## BEGIN Text shown
Skip to main content.
home | support | download

Back to List Archive

Re: pgswish - query swish-e index from PostgreSQL

From: Dobrica Pavlinusic <dpavlin(at)not-real.rot13.org>
Date: Sun Mar 06 2005 - 22:29:06 GMT
On Sun, Mar 06, 2005 at 08:55:43AM -0800, Bill Moseley wrote:
> On Sun, Mar 06, 2005 at 05:42:58AM -0800, Dobrica Pavlinusic wrote:
> > 
> > http://pgfoundry.org/projects/pgswish/

I knew that I had to write more documentation before announcing it :-)

> Cool. So the advantage is that you can use your existing code (that
> deals with results from a database) to do swish queries, correct?

Yes. Aside from that you can replace your like or ilike queries with
swish. Or order your results by swishrank.

> I assume you can do joins on the table?

Yes. That was primary motivation. Another was ability to do group by and
add aggregate functions on results.

> What's the idea/difference between pgswish and pgswish2?

pgswish returns fixed table and user can't choose which properties to
return. pgswish2 on the other hand will be able to return any property
from swish. However, there is a trade-off.

pgswish (if PostgreSQL query optimizer choose to do so) can fetch just
some results from swish-e. On the other hand, pgswish2 will always
fetch all results from swish-e to PostgreSQL. This is imposed by
SFRM_Materialize which is used.

Currently pgswish2 isn't functional. It's just a placeholder for snippet of
code which demonstrate how to return arbitrary row structure to PostgreSQL.

> > I'm interested about comments and success/failure stories if anybody is
> > interested in using this extension.
> 
> Out of curiosity, I was trying to understand the code:
> 
> Is the index opened on every SELECT or just the very first time a
> SELECT is issued?

Index is opened on every select query. One optimization that comes to
mind is pool of open indexes in PostgreSQL back-end process. However, it
dumps core on me often enough as-it, and I'm not for premature
optimizations. I also don't have any idea how to make shared memory space
(needed for such pool) in PostgreSQL back-end.

> Is there a way to get around having swish_handle, search,
> search_results, and sw_res global?  What happens if you wanted to
> search two indexes at the same time?  Or if you had a threaded
> application?

I suspect that they are global for given session. I might be wrong, but I
haven't found exact references to this topic. PostgreSQL forks new back-end
for my connection so my variables should be local to that connection.

> Should error_or_abort() return a value and then you SRF_RETURN_DONE()
> based on that?

You are absolutely right. I fixed that.

> Maybe there should be multiple function for the different objects:
> error_or_abort_(swish|search|results|result) calls -- I think you can
> get the SW_HANDLE from each type of object to check for errors.
## END Text shown
• Given task 1: Convert the listing into a Markdown table with the columns "Row" and "Entry", beginning at the line that contains "5492235715050 (82, 12)" and running through the final line of the listing. Omit any blank lines.
• Given task 2: Carry on the pgswish mailing list reply from its last line.
The listing that follows has no connection to the pgswish mailing list thread.
## BEGIN Exercise data
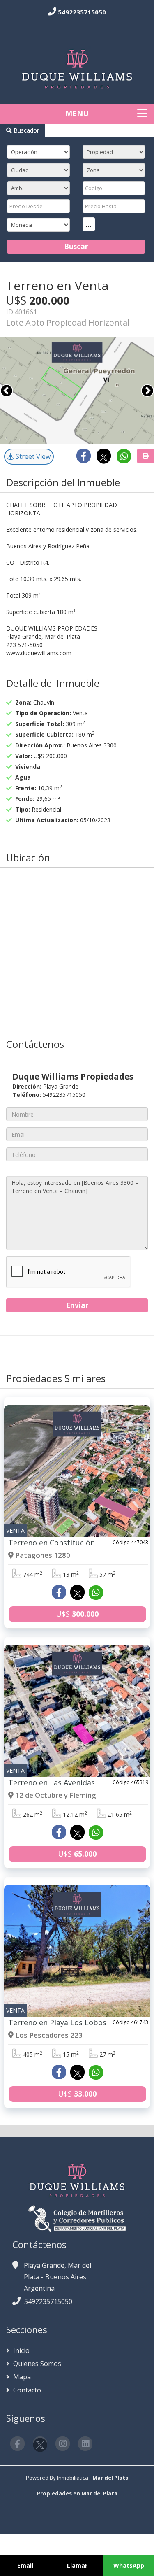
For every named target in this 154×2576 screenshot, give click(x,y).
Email (25, 2565)
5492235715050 (82, 12)
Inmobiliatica (72, 2477)
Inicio (20, 2350)
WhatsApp (128, 2565)
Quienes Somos (36, 2363)
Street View (32, 456)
## END Exercise data
• Result 1:
| Row | Entry |
|---|---|
| 1 | 5492235715050 (82, 12) |
| 2 | Inmobiliatica (72, 2477) |
| 3 | Inicio (20, 2350) |
| 4 | WhatsApp (128, 2565) |
| 5 | Quienes Somos (36, 2363) |
| 6 | Street View (32, 456) |

• Result 2:
> 
> I've never been that happy with how the C API works compared to the
> Perl xs code.  The perl code has the advantage that when variables go
> out of scope (like by calling die or returning up the stack) that the
> DESTROY methods will cascade cleaning up the parent objects.  If you
> abort when working with a result then you really need to call
> Free_Results_Object() followed by Free_Search_Object() and finally
> SwishClose() (if it was a critical error).
> 
> So having multiple error_or_abort_* functions might make that easier.

Thanks for info. Is there any advantage in having errors checked via
SW_SEARCH as opposed to SW_HANDLE? I just call Free_*_Object if I have
handle. Is that enough?

> The call SwishResultPropertyStr() is not really thread safe.  That may
> not be a big deal for a number of reasons -- such as it being unlikely
> that it would be used in a threaded application and that there may be
> other overriding thread-unsafe code in swish-e core...
> 
> The "problem" is that SwishResultPropertyStr() looks up the property
> value string and stores it in a common area of the parent DB_RESULTS
> structure (which is shared by all indexes opened with SwishInit() ),
> and the address of that cached string is returned.  So in a threaded
> application the string might get changed by another thread during the
> call to SwishResultPropertyStr().
> 
> The reason this is done is so that the calling application doesn't
> need to worry about calling free() on the string.
> 
> If you look at perl/API.xs you will see that SwishProperty() (not
> SwishResultPropertyStr() ) method calls a lower-level
> getResultPropValue(), then copies the value into a Perl scalar (which
> then Perl can worry about cleaning up) and then calls
> freeResultPropValue(pv) to free the memory in swish before returning.

Ouch. Another thing to fix. Am I correct to assume that this problem could
be exposed by two swish-e queries running in parallel from different
PostgreSQL back-ends (but only if they are threads?)

> By the way, I like your coding style. ;)

After using too much perl in last few years (which makes my brain dump
directly executable) this was my journey back in C.

> Do you have any suggestions for improving either the Swish-e C API docs or
> the API itself?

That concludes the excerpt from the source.